Exercise directions
Convert the data between the lines containing "The width and height of the screenshot is (1200, 510)." and "coord(72,65)", inclusive, into a numbered list with blank lines omitted.

** BEGIN **

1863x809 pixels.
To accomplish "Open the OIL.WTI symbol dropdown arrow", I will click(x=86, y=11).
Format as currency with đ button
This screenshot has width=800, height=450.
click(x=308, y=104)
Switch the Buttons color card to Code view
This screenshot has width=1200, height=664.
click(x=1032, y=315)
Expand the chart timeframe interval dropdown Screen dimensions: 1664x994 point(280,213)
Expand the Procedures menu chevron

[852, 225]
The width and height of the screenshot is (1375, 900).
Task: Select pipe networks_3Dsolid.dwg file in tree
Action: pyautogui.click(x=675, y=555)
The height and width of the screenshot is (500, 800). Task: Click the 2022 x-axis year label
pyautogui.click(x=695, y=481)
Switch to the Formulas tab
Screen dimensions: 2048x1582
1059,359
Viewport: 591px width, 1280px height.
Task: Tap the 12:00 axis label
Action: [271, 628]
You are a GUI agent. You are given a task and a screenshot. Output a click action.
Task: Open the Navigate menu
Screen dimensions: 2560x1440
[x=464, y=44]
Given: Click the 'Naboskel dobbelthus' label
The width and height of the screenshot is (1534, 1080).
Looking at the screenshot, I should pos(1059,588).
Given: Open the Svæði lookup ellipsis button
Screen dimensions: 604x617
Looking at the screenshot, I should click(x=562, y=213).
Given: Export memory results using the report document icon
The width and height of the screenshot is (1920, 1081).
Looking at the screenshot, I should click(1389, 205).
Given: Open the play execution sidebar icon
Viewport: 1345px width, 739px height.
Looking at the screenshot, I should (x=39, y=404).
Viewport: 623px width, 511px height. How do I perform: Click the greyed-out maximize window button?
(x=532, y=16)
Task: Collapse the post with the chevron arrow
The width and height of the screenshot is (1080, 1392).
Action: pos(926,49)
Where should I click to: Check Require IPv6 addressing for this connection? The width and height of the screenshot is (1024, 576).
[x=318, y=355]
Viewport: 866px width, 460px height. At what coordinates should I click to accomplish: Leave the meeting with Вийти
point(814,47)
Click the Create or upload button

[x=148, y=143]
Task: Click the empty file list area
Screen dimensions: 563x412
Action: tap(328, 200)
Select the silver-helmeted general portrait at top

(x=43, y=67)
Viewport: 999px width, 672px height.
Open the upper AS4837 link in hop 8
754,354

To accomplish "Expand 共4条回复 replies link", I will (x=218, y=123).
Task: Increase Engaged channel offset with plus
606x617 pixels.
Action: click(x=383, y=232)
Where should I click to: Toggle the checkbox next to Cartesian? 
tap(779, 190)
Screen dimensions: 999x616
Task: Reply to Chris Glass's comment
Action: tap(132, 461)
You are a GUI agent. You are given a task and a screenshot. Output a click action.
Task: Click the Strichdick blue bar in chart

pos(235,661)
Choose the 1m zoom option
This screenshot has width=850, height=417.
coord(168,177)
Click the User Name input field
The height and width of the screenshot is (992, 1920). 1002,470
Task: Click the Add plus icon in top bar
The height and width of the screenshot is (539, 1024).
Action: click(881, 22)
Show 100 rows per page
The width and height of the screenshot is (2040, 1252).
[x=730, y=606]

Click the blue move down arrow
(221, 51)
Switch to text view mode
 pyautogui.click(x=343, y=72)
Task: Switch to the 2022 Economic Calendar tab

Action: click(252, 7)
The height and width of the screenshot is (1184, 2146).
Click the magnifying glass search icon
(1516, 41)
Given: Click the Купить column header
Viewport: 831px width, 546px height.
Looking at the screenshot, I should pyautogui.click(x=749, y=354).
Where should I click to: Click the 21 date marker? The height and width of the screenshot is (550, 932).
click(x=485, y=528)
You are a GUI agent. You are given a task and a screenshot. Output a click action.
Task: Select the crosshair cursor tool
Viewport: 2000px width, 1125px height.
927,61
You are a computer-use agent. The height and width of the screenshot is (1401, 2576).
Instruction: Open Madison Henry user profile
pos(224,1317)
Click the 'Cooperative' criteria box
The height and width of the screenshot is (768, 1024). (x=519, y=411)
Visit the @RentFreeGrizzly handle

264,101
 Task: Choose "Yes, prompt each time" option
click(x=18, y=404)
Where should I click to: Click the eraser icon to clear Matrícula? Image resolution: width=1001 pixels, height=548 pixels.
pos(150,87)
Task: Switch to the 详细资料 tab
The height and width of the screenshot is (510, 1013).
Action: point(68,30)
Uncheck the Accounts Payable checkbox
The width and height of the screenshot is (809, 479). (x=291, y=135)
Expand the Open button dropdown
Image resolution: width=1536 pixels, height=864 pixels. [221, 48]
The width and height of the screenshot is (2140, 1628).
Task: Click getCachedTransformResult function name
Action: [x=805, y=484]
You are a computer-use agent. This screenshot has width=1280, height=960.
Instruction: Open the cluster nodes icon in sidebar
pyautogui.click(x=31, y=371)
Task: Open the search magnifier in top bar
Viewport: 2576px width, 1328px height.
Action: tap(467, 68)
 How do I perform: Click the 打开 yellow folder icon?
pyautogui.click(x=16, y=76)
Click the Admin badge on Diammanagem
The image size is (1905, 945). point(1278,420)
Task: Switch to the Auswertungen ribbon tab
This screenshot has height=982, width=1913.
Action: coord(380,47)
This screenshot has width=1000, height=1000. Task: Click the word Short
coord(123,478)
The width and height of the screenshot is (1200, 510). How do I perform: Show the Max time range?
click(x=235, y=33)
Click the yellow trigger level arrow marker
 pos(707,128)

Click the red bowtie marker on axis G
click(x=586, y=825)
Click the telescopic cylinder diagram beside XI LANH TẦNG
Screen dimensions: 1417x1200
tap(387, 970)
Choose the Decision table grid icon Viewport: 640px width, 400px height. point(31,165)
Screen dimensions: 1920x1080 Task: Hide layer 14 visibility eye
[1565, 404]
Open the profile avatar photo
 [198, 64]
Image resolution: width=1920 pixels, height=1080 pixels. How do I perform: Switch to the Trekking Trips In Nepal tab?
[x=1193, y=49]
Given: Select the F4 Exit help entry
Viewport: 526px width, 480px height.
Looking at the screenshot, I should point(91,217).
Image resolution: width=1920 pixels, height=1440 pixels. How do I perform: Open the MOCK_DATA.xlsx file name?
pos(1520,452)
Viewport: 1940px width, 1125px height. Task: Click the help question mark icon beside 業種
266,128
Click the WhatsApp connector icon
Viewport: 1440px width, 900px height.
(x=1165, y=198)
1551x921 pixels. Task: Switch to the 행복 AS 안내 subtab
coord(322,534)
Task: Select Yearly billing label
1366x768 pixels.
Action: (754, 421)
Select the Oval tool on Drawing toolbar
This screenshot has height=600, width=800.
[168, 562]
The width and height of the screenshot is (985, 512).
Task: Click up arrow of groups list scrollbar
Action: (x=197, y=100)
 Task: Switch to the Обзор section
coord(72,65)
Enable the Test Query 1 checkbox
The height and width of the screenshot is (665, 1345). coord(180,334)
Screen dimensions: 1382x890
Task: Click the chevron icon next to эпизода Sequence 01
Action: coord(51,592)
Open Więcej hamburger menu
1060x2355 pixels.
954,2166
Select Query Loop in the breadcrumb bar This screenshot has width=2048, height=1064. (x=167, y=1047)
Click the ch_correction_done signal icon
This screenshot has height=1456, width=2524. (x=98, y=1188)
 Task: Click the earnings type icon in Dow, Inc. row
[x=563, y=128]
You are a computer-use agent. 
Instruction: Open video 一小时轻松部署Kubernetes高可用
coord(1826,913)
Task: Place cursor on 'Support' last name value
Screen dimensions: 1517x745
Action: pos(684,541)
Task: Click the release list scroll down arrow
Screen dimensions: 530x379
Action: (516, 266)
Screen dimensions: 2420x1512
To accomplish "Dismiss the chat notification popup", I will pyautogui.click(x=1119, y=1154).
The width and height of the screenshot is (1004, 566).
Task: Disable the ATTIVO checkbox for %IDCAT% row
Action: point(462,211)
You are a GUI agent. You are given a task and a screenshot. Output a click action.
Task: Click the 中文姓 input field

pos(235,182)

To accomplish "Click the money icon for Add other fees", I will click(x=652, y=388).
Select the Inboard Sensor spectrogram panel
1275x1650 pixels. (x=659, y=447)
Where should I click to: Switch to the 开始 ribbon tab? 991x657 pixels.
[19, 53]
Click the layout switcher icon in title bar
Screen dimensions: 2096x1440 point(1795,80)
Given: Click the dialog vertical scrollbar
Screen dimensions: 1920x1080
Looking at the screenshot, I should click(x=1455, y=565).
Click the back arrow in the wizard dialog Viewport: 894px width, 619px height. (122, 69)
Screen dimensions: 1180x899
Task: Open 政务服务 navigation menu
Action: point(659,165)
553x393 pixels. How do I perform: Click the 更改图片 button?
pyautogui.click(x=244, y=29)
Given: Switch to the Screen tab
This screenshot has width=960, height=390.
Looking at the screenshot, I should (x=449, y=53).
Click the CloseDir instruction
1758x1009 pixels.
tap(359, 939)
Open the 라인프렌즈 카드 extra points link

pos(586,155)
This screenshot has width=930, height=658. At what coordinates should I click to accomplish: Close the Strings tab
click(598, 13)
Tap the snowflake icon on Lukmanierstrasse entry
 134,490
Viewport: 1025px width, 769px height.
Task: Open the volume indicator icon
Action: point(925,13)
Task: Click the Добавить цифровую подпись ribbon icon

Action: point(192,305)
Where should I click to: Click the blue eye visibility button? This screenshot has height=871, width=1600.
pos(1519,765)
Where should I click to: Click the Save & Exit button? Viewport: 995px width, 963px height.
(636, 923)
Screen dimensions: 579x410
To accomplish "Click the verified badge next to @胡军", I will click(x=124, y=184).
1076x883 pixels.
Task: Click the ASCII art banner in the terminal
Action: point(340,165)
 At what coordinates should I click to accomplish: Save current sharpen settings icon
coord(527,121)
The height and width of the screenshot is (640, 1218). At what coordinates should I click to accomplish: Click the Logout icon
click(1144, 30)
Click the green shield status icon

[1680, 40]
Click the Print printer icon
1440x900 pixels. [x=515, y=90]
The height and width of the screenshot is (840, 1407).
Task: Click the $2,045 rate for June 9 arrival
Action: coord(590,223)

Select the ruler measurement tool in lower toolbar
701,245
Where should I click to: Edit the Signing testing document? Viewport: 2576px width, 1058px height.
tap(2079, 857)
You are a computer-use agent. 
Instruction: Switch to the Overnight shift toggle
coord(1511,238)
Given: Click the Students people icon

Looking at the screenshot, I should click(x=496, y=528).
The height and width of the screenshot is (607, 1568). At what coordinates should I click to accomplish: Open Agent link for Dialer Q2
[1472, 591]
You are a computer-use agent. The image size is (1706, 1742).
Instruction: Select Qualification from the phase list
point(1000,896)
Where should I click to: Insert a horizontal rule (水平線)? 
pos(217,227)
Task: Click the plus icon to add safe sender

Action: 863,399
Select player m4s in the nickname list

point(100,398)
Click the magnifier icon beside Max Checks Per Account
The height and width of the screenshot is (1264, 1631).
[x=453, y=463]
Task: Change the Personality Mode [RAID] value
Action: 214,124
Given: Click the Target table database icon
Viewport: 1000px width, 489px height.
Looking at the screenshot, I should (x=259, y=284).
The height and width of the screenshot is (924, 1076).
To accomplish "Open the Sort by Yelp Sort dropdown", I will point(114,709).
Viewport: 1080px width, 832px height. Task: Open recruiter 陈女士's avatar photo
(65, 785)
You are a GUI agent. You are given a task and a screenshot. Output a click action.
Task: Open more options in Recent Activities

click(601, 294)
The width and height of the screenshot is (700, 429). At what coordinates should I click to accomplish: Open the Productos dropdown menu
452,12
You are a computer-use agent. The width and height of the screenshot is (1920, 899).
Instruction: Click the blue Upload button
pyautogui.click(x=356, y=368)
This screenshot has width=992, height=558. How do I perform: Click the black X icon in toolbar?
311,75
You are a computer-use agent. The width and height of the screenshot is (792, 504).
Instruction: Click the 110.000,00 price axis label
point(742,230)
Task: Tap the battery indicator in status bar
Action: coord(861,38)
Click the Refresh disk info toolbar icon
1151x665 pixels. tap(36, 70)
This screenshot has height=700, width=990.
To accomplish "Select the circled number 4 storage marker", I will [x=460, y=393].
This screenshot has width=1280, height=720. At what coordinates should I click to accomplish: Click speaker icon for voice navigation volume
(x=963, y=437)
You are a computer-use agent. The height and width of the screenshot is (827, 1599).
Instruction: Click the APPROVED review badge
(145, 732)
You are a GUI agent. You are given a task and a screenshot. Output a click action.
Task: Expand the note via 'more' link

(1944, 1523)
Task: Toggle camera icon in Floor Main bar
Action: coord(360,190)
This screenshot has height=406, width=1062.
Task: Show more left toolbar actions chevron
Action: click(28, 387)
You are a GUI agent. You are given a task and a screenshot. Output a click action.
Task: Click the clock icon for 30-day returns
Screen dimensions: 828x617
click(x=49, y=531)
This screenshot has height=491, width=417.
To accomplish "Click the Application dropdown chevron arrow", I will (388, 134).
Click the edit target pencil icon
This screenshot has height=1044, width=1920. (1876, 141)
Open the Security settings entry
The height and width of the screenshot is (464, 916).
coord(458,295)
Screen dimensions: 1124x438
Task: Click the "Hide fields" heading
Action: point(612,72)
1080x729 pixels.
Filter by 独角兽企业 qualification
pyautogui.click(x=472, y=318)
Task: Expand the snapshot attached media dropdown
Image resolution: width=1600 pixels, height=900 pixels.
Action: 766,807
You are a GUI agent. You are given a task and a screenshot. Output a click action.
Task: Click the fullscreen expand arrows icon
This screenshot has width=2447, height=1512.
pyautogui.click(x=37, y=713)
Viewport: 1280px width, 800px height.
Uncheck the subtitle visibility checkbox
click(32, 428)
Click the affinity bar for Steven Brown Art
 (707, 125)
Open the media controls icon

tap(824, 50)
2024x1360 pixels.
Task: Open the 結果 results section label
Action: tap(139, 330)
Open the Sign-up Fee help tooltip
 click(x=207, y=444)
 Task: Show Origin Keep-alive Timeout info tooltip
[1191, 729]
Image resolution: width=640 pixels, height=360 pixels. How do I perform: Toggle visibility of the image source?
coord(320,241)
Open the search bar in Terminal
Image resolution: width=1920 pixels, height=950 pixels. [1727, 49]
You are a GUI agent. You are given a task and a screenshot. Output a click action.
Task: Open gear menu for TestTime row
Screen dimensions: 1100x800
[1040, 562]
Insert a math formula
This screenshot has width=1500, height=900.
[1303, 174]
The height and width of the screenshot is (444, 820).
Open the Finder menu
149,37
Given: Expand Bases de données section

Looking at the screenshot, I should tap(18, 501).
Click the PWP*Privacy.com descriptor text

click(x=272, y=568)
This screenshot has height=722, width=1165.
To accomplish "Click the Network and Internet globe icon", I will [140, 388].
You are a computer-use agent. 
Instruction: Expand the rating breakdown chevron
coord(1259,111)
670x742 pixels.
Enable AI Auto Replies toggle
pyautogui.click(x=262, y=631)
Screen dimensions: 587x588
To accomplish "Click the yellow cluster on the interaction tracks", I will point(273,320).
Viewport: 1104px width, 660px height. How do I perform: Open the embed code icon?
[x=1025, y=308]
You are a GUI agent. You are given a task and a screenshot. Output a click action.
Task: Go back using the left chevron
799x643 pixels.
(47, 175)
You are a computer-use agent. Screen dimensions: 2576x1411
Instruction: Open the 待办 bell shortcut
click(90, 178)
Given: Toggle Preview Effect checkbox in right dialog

** END **

The completed task
1. The width and height of the screenshot is (1200, 510). How do I perform: Show the Max time range?
2. click(x=235, y=33)
3. Click the yellow trigger level arrow marker
4.  pos(707,128)
5. Click the red bowtie marker on axis G
6. click(x=586, y=825)
7. Click the telescopic cylinder diagram beside XI LANH TẦNG
8. Screen dimensions: 1417x1200
9. tap(387, 970)
10. Choose the Decision table grid icon Viewport: 640px width, 400px height. point(31,165)
11. Screen dimensions: 1920x1080 Task: Hide layer 14 visibility eye
12. [1565, 404]
13. Open the profile avatar photo
14.  [198, 64]
15. Image resolution: width=1920 pixels, height=1080 pixels. How do I perform: Switch to the Trekking Trips In Nepal tab?
16. [x=1193, y=49]
17. Given: Select the F4 Exit help entry
18. Viewport: 526px width, 480px height.
19. Looking at the screenshot, I should point(91,217).
20. Image resolution: width=1920 pixels, height=1440 pixels. How do I perform: Open the MOCK_DATA.xlsx file name?
21. pos(1520,452)
22. Viewport: 1940px width, 1125px height. Task: Click the help question mark icon beside 業種
23. 266,128
24. Click the WhatsApp connector icon
25. Viewport: 1440px width, 900px height.
26. (x=1165, y=198)
27. 1551x921 pixels. Task: Switch to the 행복 AS 안내 subtab
28. coord(322,534)
29. Task: Select Yearly billing label
30. 1366x768 pixels.
31. Action: (754, 421)
32. Select the Oval tool on Drawing toolbar
33. This screenshot has height=600, width=800.
34. [168, 562]
35. The width and height of the screenshot is (985, 512).
36. Task: Click up arrow of groups list scrollbar
37. Action: (x=197, y=100)
38.  Task: Switch to the Обзор section
39. coord(72,65)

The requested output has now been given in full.